On Tue, 2018-08-07 at 21:31 -0400, Bridger Dyson-Smith wrote:
isn't the '?' a reluctant quantifier - given two choices it will always match the shorter choice?
b? matches zero or one "b".
b* matches zero or more "b" using the longest match possible
b+ matches one or more "b" using the longest match possible
b*? matches zero or more "b" using the shortest match possible.
b+? matches one or more "b" using the shortest match possible.
See https://www.w3.org/TR/xpath-functions-31/#regex-syntax for examples and more text.
? inside a character class matches a ? so that [#?] matches either "#" or "?".
^(([^:/?#]+):)?(//([^/?#]*))?([^?#]*)(?([^#]*))?(#(.*))?
This can indeed match the empty string: adding speaces for clarity:
^ -- start of string (([^:/?#]+):)? -- optional because of ? (//([^/?#]*))? -- optional because of ? ([^?#]*) -------- can match the empty string because of * (?([^#]*))? ---- optional because of ? (#(.*))? -------- optional because of ?

## EXERCISE DIRECTIONS:
Continue the reply about regular-expression quantifiers, starting after its last sentence.

## SUPPLIED MATERIAL:

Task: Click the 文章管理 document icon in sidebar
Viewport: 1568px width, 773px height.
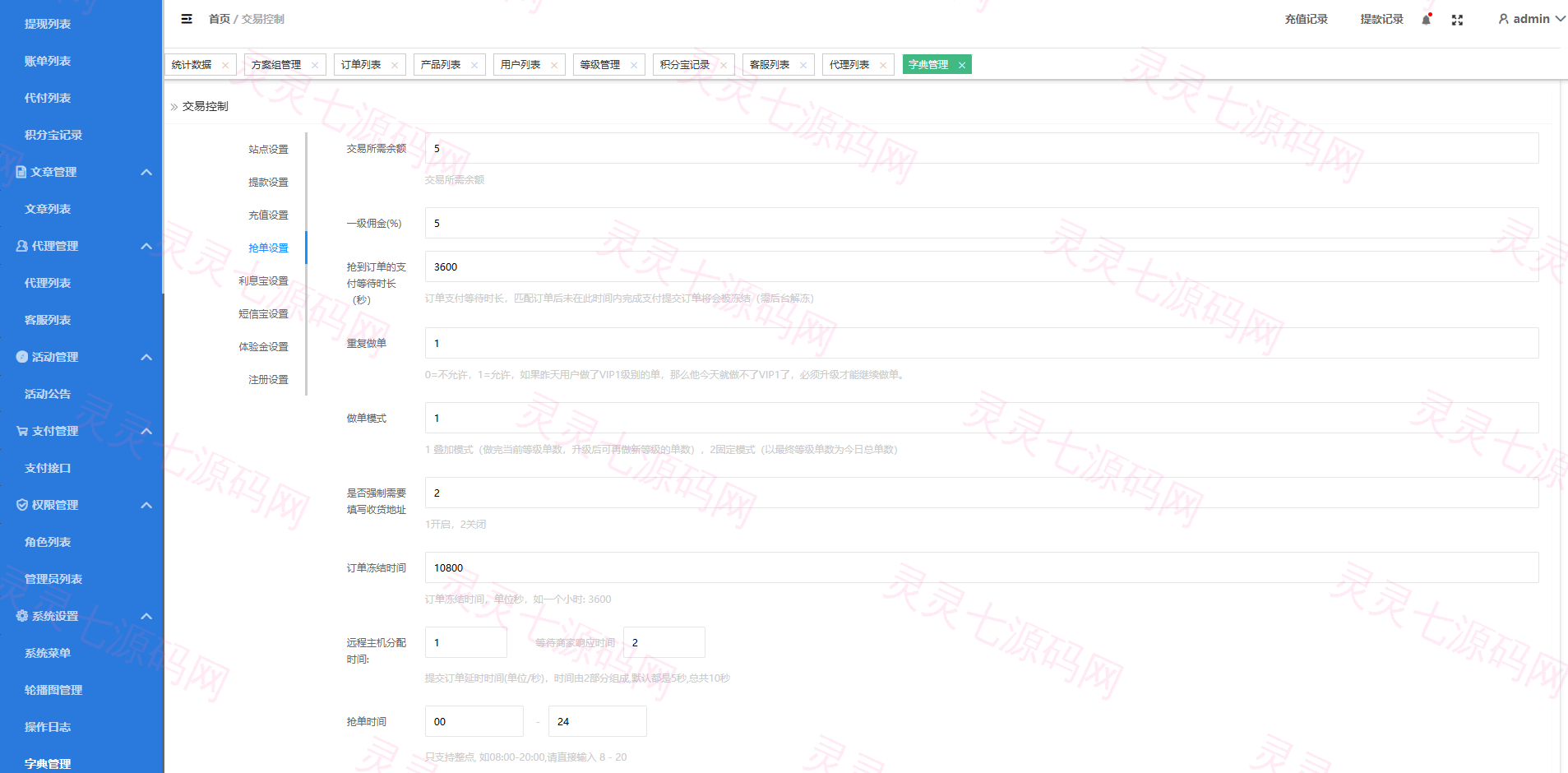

## RESULT OF THIS TASK:
[no $ to match the end of the string included]
It's actually hard to construct a string that isn't a valid URI according to the specs, and harder still to determine this from reading the specs.
In XQuery i'd just do soemthing like xs:anyURI($string) and let the XQuery engine work it out.- use try/catch if necessary. It's rare that it makes sense to be more restrictive than, say, fn:doc() or than Web browsers.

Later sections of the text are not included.